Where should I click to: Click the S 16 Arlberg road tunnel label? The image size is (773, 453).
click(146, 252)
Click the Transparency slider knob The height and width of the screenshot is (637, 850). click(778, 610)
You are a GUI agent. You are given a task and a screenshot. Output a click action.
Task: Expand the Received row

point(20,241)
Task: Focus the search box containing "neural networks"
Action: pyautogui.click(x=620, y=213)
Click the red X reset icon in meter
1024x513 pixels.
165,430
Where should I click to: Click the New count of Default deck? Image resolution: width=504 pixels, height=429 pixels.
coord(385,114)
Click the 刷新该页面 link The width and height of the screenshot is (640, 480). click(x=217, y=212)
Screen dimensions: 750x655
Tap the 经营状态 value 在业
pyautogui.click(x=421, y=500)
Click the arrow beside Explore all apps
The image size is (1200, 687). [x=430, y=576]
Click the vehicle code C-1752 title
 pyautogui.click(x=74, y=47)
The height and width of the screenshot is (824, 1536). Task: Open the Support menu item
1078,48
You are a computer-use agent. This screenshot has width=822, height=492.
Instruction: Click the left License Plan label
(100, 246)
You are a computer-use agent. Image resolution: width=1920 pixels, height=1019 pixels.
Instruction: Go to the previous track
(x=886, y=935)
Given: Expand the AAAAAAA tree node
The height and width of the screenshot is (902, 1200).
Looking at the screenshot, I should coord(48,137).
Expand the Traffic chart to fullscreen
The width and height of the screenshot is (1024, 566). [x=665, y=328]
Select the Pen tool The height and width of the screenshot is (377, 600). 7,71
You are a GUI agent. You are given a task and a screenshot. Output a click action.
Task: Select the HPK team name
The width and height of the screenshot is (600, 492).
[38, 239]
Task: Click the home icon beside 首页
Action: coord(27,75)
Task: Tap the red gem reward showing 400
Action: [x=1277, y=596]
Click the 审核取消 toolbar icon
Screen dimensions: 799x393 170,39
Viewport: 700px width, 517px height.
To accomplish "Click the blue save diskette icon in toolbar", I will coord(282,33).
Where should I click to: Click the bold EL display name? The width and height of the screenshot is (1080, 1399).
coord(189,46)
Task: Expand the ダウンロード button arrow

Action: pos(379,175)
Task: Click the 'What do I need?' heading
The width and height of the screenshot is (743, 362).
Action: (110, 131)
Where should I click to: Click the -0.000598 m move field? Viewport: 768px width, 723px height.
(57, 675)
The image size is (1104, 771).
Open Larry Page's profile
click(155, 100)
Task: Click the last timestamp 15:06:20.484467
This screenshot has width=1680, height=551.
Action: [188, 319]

# Exercise:
A word-for-word copy of the data above is the goal, so set it all down again.

# Response:
Where should I click to: Click the S 16 Arlberg road tunnel label? The image size is (773, 453).
click(146, 252)
Click the Transparency slider knob The height and width of the screenshot is (637, 850). click(778, 610)
You are a GUI agent. You are given a task and a screenshot. Output a click action.
Task: Expand the Received row

point(20,241)
Task: Focus the search box containing "neural networks"
Action: pyautogui.click(x=620, y=213)
Click the red X reset icon in meter
1024x513 pixels.
165,430
Where should I click to: Click the New count of Default deck? Image resolution: width=504 pixels, height=429 pixels.
coord(385,114)
Click the 刷新该页面 link The width and height of the screenshot is (640, 480). click(x=217, y=212)
Screen dimensions: 750x655
Tap the 经营状态 value 在业
pyautogui.click(x=421, y=500)
Click the arrow beside Explore all apps
The image size is (1200, 687). [x=430, y=576]
Click the vehicle code C-1752 title
 pyautogui.click(x=74, y=47)
The height and width of the screenshot is (824, 1536). Task: Open the Support menu item
1078,48
You are a computer-use agent. This screenshot has width=822, height=492.
Instruction: Click the left License Plan label
(100, 246)
You are a computer-use agent. Image resolution: width=1920 pixels, height=1019 pixels.
Instruction: Go to the previous track
(x=886, y=935)
Given: Expand the AAAAAAA tree node
The height and width of the screenshot is (902, 1200).
Looking at the screenshot, I should coord(48,137).
Expand the Traffic chart to fullscreen
The width and height of the screenshot is (1024, 566). [x=665, y=328]
Select the Pen tool The height and width of the screenshot is (377, 600). 7,71
You are a GUI agent. You are given a task and a screenshot. Output a click action.
Task: Select the HPK team name
The width and height of the screenshot is (600, 492).
[38, 239]
Task: Click the home icon beside 首页
Action: coord(27,75)
Task: Tap the red gem reward showing 400
Action: [x=1277, y=596]
Click the 审核取消 toolbar icon
Screen dimensions: 799x393 170,39
Viewport: 700px width, 517px height.
To accomplish "Click the blue save diskette icon in toolbar", I will coord(282,33).
Where should I click to: Click the bold EL display name? The width and height of the screenshot is (1080, 1399).
coord(189,46)
Task: Expand the ダウンロード button arrow

Action: pos(379,175)
Task: Click the 'What do I need?' heading
The width and height of the screenshot is (743, 362).
Action: (110, 131)
Where should I click to: Click the -0.000598 m move field? Viewport: 768px width, 723px height.
(57, 675)
The image size is (1104, 771).
Open Larry Page's profile
click(155, 100)
Task: Click the last timestamp 15:06:20.484467
This screenshot has width=1680, height=551.
Action: [188, 319]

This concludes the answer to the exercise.